■ What needs to be done
Starting with the line containing "Find the location" and going on through the end of the material below, render only those lines as a Markdown table with the columns Row and Line. Number each line, skip blank lines, and leave out the pictures.

╔══

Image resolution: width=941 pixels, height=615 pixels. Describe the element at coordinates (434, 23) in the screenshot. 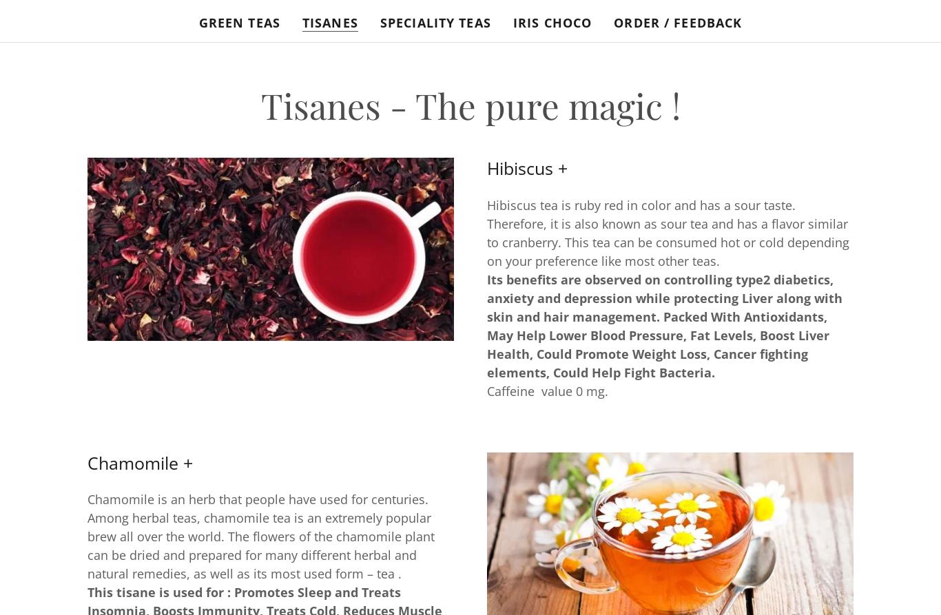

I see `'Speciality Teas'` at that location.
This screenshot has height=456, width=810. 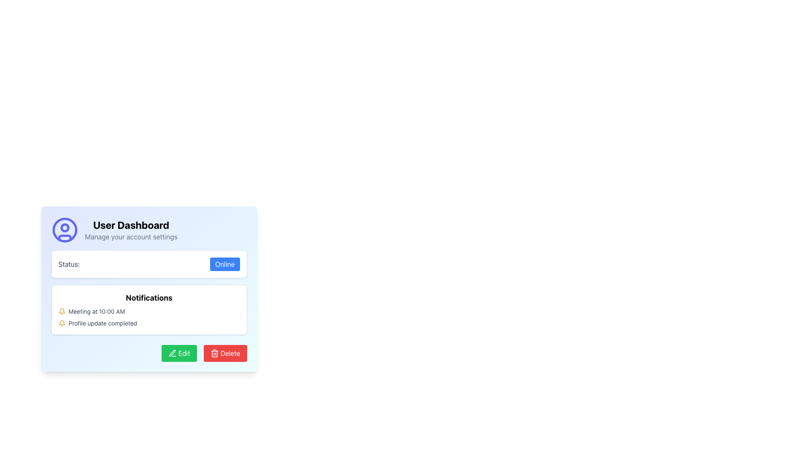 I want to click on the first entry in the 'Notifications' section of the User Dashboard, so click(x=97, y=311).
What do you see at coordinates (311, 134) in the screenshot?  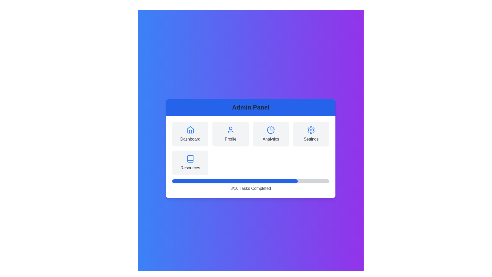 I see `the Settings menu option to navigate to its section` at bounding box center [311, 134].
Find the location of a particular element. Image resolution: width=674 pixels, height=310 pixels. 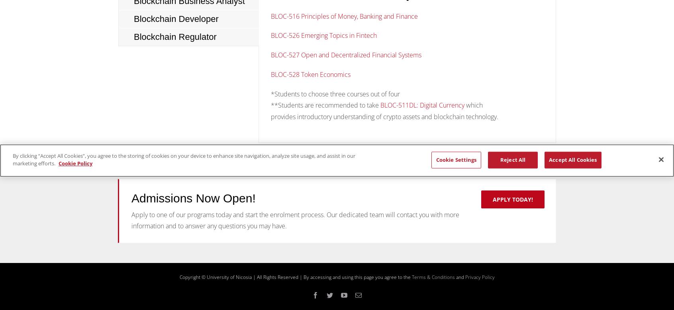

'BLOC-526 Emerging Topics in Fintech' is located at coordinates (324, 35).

╚══

■ Result of the exercise
| Row | Line |
|---|---|
| 1 | Find the location of a particular element. Image resolution: width=674 pixels, height=310 pixels.  |
| 2 | 'BLOC-526 Emerging Topics in Fintech' is located at coordinates (324, 35). |